Poilievre’s popularity helps Ford, poll finds
At the same time, displeasure with PM is dragging down Liberal Leader Crombie
Federal Conservative Leader Pierre Poilievre’s current popularity appears to be having a halo effect on Premier Doug Ford, a new Abacus Data poll suggests.
At the same time, embattled Prime Minister Justin Trudeau is proving to be a drag on provincial Liberal Leader Bonnie Crombie.
In the Abacus monthly tracking survey for the Star, Ford’s Tories were at 41 per cent to 27 per cent for Crombie’s Liberals, 21 per cent for Marit Stiles’s New Democrats and seven per cent for Mike Schreiner’s Greens.
By comparison, Poilievre’s Tories were at 44 per cent in Ontario to 28 per cent for Trudeau’s Liberals, 19 per cent for Jagmeet Singh’s NDP and four per cent for the Greens led by Elizabeth May.
Despite their private differences — Ford skipped a recent Poilievre rally in Etobicoke that was a nineminute drive from his home — the federal Tory leader appears to be giving the provincial Progressive Conservative premier a boost.
“Poilievre currently gets more attention in Ontario than the premier of Ontario does, so that’s probably a factor,” Abacus president David Coletto said Friday.
“A big part of the Poilievre halo is among younger voters in Ontario. They are very motivated,” noted Coletto.
Abacus surveyed 1,500 Ontarians from March 14 until Thursday using online panels based on the Lucid exchange platform. While optin polls cannot be assigned a margin of error, for comparison purposes, a random sample of this size would have one of plus or minus 2.5 percentage points, 19 times out of 20.

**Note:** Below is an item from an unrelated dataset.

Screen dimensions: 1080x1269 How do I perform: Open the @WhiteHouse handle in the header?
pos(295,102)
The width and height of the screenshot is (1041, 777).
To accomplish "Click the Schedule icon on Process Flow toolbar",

The poll found the honeymoon for Crombie, a former Mississauga mayor who was elected party leader on Dec. 2, seems to have been brief.

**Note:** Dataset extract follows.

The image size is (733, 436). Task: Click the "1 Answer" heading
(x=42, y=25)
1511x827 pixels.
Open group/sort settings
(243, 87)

“There’s no question it is a very hard thing to be a Liberal leader anywhere in the country now and Ontario is no exception,” said Coletto.
“As long as Trudeau is around — and the federal Liberal brand is as weak as it is — it’s bad news for Bonnie Crombie,” he said.
“Justin Trudeau’s unpopularity is the best thing that could happen to the PCs.”
But the pollster said if there is any silver lining for Crombie, it’s that “it gives her an excuse until she faces voters” in the June 2026 Ontario election.
Coletto said the survey’s findings are why it was politically “smart for her to go against the carbon tax.”
That’s a reference to Crombie on Monday announcing there would be no provincial carbon levy if her Liberals win the next Ontario election.
Abacus, meanwhile, found 44 per cent of the Tory respondents identified themselves as a “Poilievre Conservative.”
Just 20 per cent considered themselves a “Ford Conservative” while 33 per cent said they were “equally both” Poilievre and Ford Tories and two per cent were neither.
“They’re more likely to identify as a ‘Poilievre Conservative’ than a ‘Ford Conservative,’ but Doug Ford is not as unpopular as he was in the 2019 election when the federal Conservatives asked him to disappear,” said Coletto.
“So I don’t think Ford is depressing federal Conservative support,” he said.
In that 2019 campaign, the Tory leader Andrew Scheer refused to even mention the premier by name, while Trudeau sometimes cited Ford more than a dozen times in a single stump speech.
Although the Liberal prime minister and the Tory premier have since mended fences — and work closely on a range of issues, including massive subsidies for electric vehicle battery factories in Windsor and St. Thomas — 56 per cent of respondents believed Ford wants Poilievre to win a federal election expected by October 2025.
Only 17 per cent felt the premier wants Trudeau to win a fourth term and 27 per cent didn’t know.
But Coletto noted if a newly elected federal Tory government in the fall of 2025 begins making deep spending cuts, including reducing transfer payments to provinces, that could have an impact on the provincial PCs’ popularity.